Another welcome usability feature is the preview tab, which opens a file in a new tabbed window whenever you select a file from the solution explorer (or if you happen to step into the file in the debugger). Previously, viewing a file's content required that you explicitly open it; now you simply select it to materialise a preview window. The preview is not an editor (its content is read-only), so you must take the extra step of actually opening the file to edit it. But the preview tab is a handy feature for large projects where you need to quickly search through source files.
Visual Studio 2012 has also improved the dependency graph feature. A dependency graph will show not only logical dependencies (such as a method's callers and callees), but also physical dependencies (what header files a specific C++ file required). Dependency graphs are useful for finding reference loops (a built-in analyzer helps locate such loops) and can identify code with no dependencies, which is probably a candidate for elimination.
In addition, the graphs are interactive. Click a node, and a pop-up materialises to display the details of the object highlighted: its category, the assembly it's in, its data type, and its namespace. Similarly, click an arc, and you're shown its category (reference or call) as well as the source and destination nodes. This latter feature is useful if you're exploring a large and complex dependency graph.
You can actually build dependency graphs incrementally, by creating a directed graph file and adding it to your project. Then, you simply drag objects (for example, source for class definitions) from either the solution explorer or the architecture explorer and drop them into the graph file's editor window. Visual Studio will parse the source code, index it, and incorporate it into the existing graph.

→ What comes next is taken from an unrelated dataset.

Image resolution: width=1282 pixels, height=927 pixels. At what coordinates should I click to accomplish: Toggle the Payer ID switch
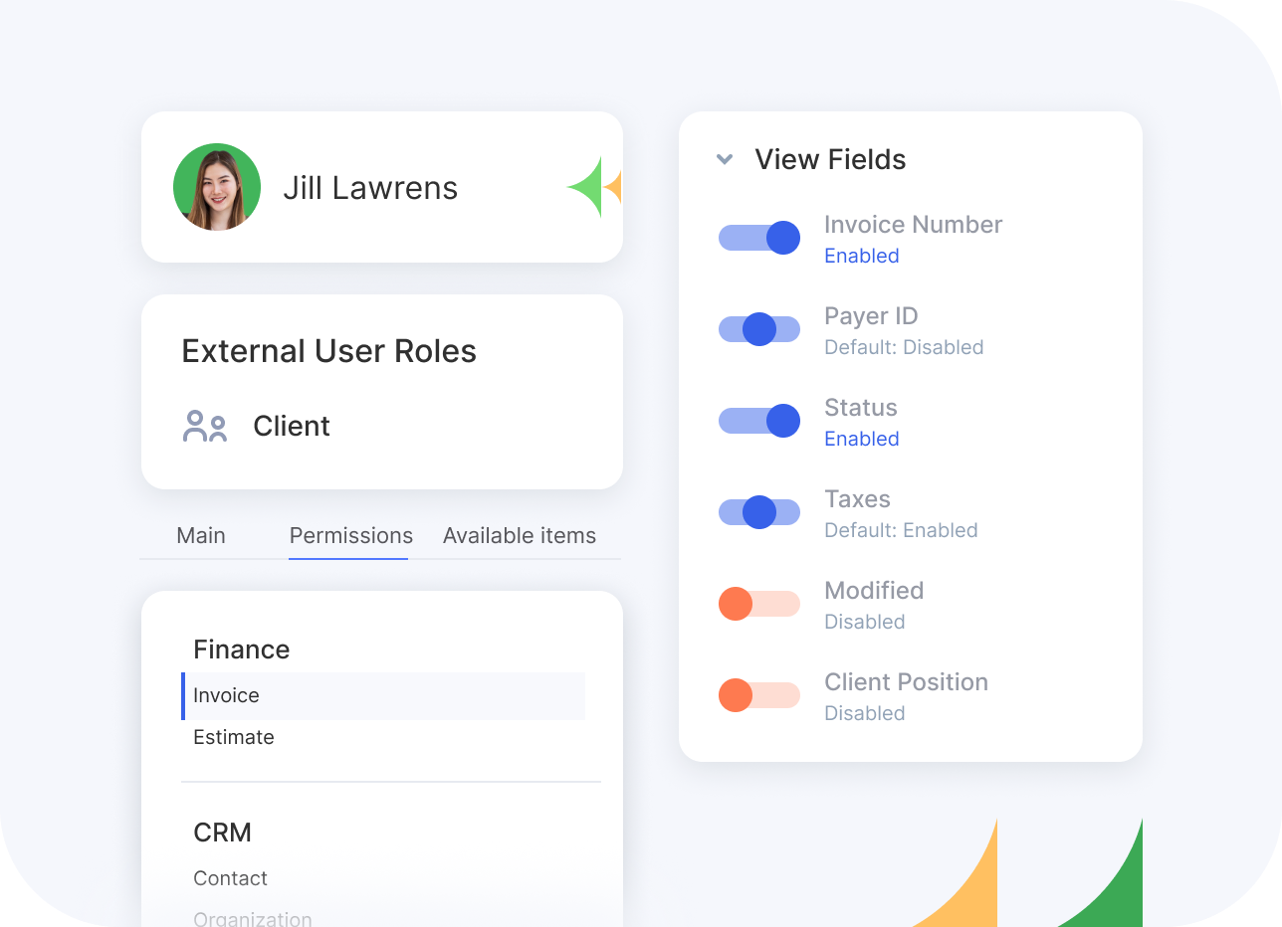(759, 329)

Working with Visual Studio 2012
When you install Visual Studio 2012, you're presented with numerous optional components. These include Blend for Visual Studio, MFC (Microsoft Foundation Classes) for C++, Office Developer Tools, SharePoint Developer Tools, Visual Studio LightSwitch, and Web Developer Tools.

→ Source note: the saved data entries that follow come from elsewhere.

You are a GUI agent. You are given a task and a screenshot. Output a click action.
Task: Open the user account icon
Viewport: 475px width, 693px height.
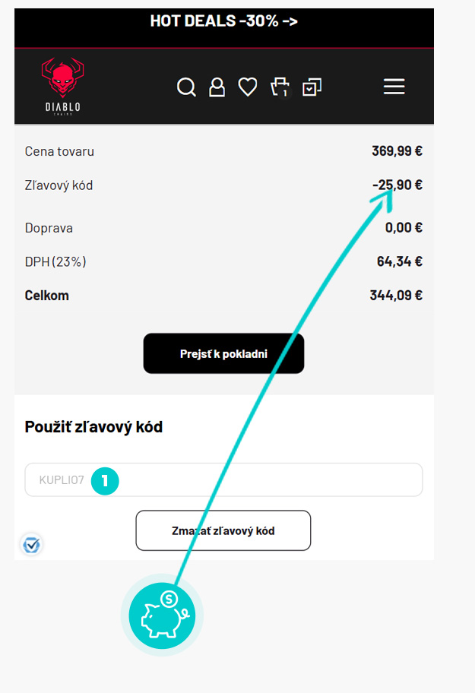217,87
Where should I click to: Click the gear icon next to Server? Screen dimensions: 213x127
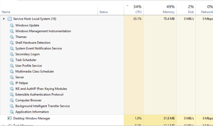pos(12,77)
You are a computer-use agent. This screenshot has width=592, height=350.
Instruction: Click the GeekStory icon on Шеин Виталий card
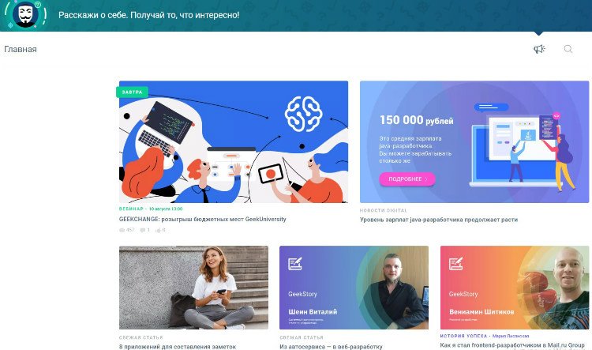pyautogui.click(x=295, y=263)
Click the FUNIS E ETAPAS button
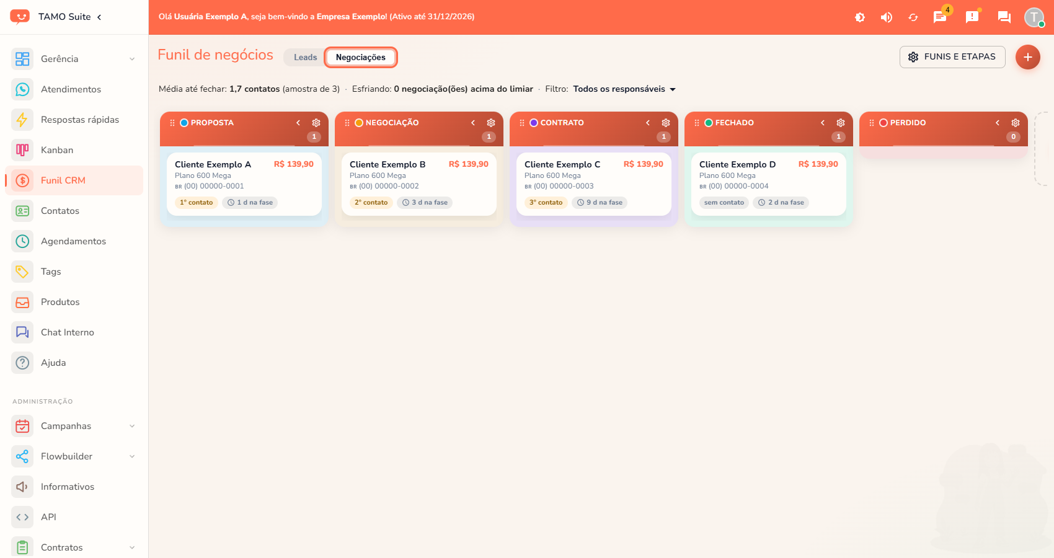 tap(952, 57)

In addition to tuning the environment to your particular sort of development (LightSwitch, SQL Server, Web development, or any of the .Net languages), you can also select the quantity of help documentation installed. A management console lets you pick which content will be recorded locally and which will be accessed from the Web. All help text is available online, and the IDE will access its online repository as needed, but fine-tuning the cached content can help if you know you're going to be working either offline or in an area with spotty connectivity.
Of course, building a Windows 8 app is not precisely like building a Web application. You have to learn the event model -- as well as the events themselves -- imposed on Windows 8 applications. Microsoft has defined events that unify the handling of touch, mouse, and pointer input, so you don't have to concern yourself with whether a finger or a mouse triggered an event.
Luckily, there are plenty of resources - everything from style sheets to libraries of controls - to draw on. Possibly the greatest hurdle that developers of Windows Store applications will face is simply wading through the mountains of choices to select from.
Big rock candy IDE
If you've used any of the previous versions of Visual Studio, you'll be right at home in Visual Studio 2012. You'll find plenty of documentation, guides, and tutorials online to help you navigate the new features. On the other hand, if you're new to Visual Studio, you'll quickly discover how vast it is. The only practical advice I can offer is to explore it one tributary at a time.
If you want a hint of just how big Visual Studio has become, consider its new Quick Launch capability. The idea behind Quick Launch: There's some operation in the IDE you want to perform, but you can't quite remember in which submenu or toolbar selection or pop-up window the control for that operation is hiding. Wouldn't it be nice if you could search the IDE, in the same way you, say, search for a variable's definition in your project's source?
That's exactly what Quick Launch lets you do. Enter a search string, and the IDE groups the results of your search. You can see matches in the most recent controls you've used, the documents you've opened, or menus or options you've selected. Click on one of the choices and - hopefully - you'll be taken to the spot in the IDE you're looking for.
As I warned at the beginning, Visual Studio 2012 is a big product. There's a whole lot more I didn't touch on: testing features, project lifecycle management, version control features, Visual Studio's integration with other Microsoft products, and so on.